Weit fort, in der Oase Hamada, begriff Miriam plötzlich, in welcher Lage sich Torgo befand und ebenso Urgo, sein Sohn. Sie wusste nicht, woher dieses Wissen kam, doch sie sah und fühlte förmlich die Not der beiden. Sie kniete am Brunnen, und durch ihre Finger rann eine Handvoll weicher Sand. Und so, wie der Sand in ihrer Handfläche seinem Ende zuneigte, war es, als ginge auch Torgos und Urgos Leben seinem Ende zu. Zur selben Zeit wusste Torgo, dass Miriam ihn in seinen Ketten sah. Und der Herzschlag der fernen Tochter seines Freundes und sein eigener wurden eins. Miriam spürte, wie sie zusammenwuchsen, und betete: „Die Himmel erzählen die Ehre Gottes, und die Feste verkünden seiner Hände Werk.“

Im selben Augenblick schmetterten die Fanfaren und verkündigten die Ankunft des Königs und der Königin.

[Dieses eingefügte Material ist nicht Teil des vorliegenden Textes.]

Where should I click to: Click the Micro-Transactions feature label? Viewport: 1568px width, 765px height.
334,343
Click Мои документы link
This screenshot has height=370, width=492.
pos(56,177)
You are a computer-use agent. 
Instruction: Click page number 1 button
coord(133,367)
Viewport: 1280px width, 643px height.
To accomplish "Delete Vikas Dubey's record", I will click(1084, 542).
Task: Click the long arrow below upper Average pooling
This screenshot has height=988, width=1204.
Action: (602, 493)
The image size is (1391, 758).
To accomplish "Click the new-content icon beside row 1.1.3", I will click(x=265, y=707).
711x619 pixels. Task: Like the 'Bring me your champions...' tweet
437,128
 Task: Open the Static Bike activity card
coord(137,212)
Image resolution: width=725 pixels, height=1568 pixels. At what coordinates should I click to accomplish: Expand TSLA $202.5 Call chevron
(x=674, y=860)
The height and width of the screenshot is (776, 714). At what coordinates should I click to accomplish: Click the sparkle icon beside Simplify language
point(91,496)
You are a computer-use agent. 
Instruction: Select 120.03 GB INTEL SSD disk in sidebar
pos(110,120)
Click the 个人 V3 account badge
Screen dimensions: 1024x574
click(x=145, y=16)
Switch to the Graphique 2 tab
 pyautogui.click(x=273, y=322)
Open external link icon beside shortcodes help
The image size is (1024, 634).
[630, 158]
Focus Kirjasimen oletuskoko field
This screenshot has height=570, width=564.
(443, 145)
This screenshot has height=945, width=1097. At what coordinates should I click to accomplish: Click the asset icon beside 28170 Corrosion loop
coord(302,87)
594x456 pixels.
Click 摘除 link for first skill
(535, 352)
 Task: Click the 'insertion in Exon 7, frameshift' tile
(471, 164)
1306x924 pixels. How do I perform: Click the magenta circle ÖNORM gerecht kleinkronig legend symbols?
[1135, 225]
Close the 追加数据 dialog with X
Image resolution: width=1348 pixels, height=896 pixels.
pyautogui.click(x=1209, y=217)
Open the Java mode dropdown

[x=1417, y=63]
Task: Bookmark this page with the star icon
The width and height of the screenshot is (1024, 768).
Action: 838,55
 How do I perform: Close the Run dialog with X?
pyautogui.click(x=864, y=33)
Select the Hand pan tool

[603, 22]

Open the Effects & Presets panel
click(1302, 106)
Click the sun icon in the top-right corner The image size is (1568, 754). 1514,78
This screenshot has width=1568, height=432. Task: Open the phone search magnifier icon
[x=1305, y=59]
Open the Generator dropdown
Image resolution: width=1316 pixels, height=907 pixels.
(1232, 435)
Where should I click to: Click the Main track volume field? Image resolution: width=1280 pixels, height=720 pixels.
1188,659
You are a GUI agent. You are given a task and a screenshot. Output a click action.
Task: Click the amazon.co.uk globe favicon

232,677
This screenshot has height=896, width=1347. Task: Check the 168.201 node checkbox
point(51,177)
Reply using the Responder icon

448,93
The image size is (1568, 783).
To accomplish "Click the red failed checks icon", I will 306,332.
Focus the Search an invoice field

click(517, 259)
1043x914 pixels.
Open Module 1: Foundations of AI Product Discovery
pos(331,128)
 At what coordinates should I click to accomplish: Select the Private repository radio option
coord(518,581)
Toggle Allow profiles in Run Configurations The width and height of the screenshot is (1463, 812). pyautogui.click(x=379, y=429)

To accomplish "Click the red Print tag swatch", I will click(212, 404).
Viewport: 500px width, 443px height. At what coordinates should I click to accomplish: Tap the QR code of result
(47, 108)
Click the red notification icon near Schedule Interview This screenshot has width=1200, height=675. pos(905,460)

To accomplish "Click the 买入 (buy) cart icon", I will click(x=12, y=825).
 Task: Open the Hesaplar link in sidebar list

Der Schall der Fanfaren schnitt Urgo durch Herz und Hirn. Wie eine eiskalte Welle durchfuhr ihn die Erkenntnis, dass nun das Ende kommen sollte. Doch Torgo schien nichts davon wahrzunehmen! Urgo hörte ihn vielmehr murmeln: „Nun merke ich, dass der Herr seinem Gesalbten hilft und ihn erhört! Seine Rechte hilft ihm mit Macht.“

Die Stimme des Prinzen war der einzige Laut im Verlies. Miriam betete in Hamada, und Torgo sprach ihre Worte aus: „Herr, schaffe mir Recht! Ich hoffe auf dich, und darum werde ich nicht fallen!“

Urgo vernahm diese Worte; er wusste, was sie bedeuteten, aber nicht, woher sie kamen; denn sein Vater stand aufrecht vor der Wand aus Lehm, und wenn er die Lippen bewegte, war es, als spräche jemand anders aus seinem Mund. Miriam!, durchfuhr Urgo plötzlich diese Erkenntnis. Er begriff, was geschah. Und in seine Verzweiflung mischte sich Grauen.